**Task statement**: Render the lines of the items below, from the line containing "monthly [579, 198]" through the line containing "product [167, 1169]" inclusive, as a Markdown table with the columns Row and Line. Number the rows from 1 and leave out blank lines.

**Records supplied**:
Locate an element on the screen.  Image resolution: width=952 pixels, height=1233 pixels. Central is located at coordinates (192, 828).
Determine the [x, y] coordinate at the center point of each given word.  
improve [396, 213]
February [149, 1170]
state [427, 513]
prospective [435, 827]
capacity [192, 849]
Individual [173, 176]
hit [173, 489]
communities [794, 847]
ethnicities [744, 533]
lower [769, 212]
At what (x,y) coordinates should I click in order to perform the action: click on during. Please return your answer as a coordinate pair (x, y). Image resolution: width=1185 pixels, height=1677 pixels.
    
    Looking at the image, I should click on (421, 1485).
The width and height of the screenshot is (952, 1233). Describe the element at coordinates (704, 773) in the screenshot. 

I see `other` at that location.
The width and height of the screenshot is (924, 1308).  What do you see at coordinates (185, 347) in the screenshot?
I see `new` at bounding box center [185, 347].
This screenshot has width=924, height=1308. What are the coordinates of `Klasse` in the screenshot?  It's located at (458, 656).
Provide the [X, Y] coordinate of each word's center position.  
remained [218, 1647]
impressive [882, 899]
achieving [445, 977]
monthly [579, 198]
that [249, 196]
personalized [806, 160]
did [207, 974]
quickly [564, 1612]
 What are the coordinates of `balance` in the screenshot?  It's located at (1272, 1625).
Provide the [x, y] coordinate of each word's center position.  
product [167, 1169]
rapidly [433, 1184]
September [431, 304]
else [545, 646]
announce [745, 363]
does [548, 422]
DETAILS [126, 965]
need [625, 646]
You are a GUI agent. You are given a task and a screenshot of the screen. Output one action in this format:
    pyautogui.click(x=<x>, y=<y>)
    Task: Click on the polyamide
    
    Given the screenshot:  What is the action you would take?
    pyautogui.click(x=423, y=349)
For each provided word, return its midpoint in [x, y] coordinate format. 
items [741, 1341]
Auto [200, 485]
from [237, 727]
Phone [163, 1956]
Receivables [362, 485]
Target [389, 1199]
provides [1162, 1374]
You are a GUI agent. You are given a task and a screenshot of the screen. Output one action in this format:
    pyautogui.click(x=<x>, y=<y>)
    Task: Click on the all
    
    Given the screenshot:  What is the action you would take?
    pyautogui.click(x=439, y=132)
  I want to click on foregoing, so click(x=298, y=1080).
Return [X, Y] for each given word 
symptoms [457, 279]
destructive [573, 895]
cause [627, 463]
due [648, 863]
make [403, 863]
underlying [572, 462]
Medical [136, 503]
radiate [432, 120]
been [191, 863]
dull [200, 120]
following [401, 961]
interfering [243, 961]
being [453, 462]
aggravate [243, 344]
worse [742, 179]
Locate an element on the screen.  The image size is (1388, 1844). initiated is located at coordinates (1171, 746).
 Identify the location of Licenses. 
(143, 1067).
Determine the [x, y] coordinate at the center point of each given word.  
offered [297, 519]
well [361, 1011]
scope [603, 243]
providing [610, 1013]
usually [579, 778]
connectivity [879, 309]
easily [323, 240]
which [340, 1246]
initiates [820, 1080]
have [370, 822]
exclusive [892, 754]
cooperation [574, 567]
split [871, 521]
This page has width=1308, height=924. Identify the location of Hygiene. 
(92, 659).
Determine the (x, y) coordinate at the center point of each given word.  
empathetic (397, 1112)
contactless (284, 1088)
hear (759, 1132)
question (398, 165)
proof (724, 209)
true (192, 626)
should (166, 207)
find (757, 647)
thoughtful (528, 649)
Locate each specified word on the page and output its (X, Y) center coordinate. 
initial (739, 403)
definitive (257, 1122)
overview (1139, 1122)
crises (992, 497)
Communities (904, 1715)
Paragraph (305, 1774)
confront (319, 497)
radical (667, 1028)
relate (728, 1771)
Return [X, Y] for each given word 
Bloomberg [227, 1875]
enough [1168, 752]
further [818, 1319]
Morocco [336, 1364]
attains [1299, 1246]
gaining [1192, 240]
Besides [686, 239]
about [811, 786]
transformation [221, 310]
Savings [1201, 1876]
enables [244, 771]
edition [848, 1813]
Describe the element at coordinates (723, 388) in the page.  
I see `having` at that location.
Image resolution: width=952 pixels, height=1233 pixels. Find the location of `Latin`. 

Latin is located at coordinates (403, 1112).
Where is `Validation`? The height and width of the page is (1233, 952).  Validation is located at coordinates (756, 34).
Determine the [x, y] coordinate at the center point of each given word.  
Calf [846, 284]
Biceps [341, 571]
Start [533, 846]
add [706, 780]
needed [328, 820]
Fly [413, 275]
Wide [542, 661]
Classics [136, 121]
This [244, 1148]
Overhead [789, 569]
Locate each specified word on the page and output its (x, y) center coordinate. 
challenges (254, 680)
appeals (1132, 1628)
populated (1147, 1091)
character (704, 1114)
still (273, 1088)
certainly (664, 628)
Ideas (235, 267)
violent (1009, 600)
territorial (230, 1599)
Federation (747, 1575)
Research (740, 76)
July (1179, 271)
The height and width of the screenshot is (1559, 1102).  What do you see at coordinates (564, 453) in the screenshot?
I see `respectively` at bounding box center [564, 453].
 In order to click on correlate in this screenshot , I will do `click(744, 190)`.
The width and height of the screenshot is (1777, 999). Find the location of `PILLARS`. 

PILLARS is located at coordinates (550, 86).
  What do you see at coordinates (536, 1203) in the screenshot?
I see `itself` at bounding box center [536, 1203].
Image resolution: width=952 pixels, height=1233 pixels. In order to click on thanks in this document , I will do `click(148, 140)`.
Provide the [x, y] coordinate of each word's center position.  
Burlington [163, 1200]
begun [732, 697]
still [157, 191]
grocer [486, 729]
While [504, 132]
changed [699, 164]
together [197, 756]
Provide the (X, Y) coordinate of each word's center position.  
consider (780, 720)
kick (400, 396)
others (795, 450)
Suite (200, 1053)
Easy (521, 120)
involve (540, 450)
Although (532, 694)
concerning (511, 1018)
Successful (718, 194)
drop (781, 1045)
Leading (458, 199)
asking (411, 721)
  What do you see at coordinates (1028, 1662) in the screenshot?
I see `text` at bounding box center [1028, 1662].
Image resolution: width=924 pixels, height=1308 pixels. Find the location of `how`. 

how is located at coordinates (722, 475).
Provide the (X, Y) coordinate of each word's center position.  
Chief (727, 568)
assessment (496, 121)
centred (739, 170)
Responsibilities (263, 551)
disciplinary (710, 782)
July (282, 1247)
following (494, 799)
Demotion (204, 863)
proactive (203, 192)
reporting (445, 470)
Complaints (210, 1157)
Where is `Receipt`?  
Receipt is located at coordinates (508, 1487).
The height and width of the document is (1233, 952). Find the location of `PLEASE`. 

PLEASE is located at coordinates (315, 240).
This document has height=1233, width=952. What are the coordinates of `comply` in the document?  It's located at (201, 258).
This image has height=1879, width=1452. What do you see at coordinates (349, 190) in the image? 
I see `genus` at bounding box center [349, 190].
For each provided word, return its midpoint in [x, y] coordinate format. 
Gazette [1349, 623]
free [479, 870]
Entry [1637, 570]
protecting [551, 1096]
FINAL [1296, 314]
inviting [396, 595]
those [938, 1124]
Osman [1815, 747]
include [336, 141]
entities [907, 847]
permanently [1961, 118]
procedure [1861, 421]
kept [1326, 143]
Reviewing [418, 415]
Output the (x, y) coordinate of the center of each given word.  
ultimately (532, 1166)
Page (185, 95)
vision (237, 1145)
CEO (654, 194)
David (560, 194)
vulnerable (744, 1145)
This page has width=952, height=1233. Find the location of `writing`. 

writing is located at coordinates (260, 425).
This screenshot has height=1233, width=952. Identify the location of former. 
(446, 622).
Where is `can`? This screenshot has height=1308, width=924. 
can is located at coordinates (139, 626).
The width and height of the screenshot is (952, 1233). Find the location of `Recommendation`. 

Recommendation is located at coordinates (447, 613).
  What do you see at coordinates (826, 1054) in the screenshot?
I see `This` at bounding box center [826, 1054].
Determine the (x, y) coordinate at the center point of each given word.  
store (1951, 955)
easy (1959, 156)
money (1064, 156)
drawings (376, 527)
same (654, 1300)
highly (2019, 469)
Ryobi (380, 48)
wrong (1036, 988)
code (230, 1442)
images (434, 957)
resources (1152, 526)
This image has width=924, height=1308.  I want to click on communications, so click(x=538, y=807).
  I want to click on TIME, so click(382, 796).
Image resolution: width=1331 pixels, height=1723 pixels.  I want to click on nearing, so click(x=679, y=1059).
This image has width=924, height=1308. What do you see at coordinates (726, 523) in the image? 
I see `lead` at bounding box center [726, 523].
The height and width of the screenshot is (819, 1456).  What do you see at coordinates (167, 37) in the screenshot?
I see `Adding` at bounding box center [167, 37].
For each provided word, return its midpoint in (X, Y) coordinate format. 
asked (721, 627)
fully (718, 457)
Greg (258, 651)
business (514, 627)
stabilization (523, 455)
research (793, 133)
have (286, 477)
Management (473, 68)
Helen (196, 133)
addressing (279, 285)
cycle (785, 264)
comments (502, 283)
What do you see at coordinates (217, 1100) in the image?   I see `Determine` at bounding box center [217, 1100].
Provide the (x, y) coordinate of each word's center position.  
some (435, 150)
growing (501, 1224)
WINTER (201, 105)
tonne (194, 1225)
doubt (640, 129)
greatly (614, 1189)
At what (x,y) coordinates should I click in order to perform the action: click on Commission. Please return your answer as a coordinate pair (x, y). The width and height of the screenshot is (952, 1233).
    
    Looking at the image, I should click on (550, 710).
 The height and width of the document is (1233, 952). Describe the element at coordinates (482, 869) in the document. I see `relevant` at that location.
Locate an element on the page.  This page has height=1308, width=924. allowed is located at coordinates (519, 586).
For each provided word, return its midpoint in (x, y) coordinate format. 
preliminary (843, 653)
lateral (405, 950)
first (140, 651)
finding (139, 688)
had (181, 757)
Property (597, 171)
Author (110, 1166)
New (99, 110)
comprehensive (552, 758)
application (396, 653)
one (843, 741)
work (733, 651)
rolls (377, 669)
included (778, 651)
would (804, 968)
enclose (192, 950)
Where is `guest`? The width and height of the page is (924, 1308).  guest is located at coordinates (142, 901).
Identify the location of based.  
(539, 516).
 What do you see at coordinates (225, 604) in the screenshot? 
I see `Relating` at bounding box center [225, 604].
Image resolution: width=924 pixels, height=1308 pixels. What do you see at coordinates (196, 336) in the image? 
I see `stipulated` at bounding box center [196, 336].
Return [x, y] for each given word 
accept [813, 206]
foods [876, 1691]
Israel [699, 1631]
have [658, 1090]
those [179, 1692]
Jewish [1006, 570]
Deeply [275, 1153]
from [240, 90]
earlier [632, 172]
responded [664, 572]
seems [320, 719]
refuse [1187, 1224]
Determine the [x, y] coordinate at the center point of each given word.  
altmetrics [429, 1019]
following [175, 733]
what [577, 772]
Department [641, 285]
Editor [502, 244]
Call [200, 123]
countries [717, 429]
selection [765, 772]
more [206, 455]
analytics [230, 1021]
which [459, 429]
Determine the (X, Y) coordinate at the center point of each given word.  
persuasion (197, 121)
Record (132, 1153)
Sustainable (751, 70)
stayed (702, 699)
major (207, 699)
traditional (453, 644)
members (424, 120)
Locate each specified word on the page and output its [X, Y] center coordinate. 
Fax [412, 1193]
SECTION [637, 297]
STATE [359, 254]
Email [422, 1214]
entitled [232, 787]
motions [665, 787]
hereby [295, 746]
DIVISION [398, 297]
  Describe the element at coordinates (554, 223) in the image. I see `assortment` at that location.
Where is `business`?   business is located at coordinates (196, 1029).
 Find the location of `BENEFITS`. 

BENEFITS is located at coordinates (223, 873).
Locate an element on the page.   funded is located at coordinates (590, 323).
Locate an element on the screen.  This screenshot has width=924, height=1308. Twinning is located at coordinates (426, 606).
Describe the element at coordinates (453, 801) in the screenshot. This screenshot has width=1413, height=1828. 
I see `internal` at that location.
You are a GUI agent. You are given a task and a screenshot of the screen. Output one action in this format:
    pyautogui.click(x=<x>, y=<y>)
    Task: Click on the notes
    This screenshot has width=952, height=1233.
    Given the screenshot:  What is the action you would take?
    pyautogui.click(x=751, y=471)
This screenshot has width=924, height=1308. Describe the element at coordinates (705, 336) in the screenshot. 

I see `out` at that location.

**Full output**:
| Row | Line |
|---|---|
| 1 | monthly [579, 198] |
| 2 | that [249, 196] |
| 3 | personalized [806, 160] |
| 4 | did [207, 974] |
| 5 | quickly [564, 1612] |
| 6 |  What are the coordinates of `balance` in the screenshot?  It's located at (1272, 1625). |
| 7 | Provide the [x, y] coordinate of each word's center position.   |
| 8 | product [167, 1169] |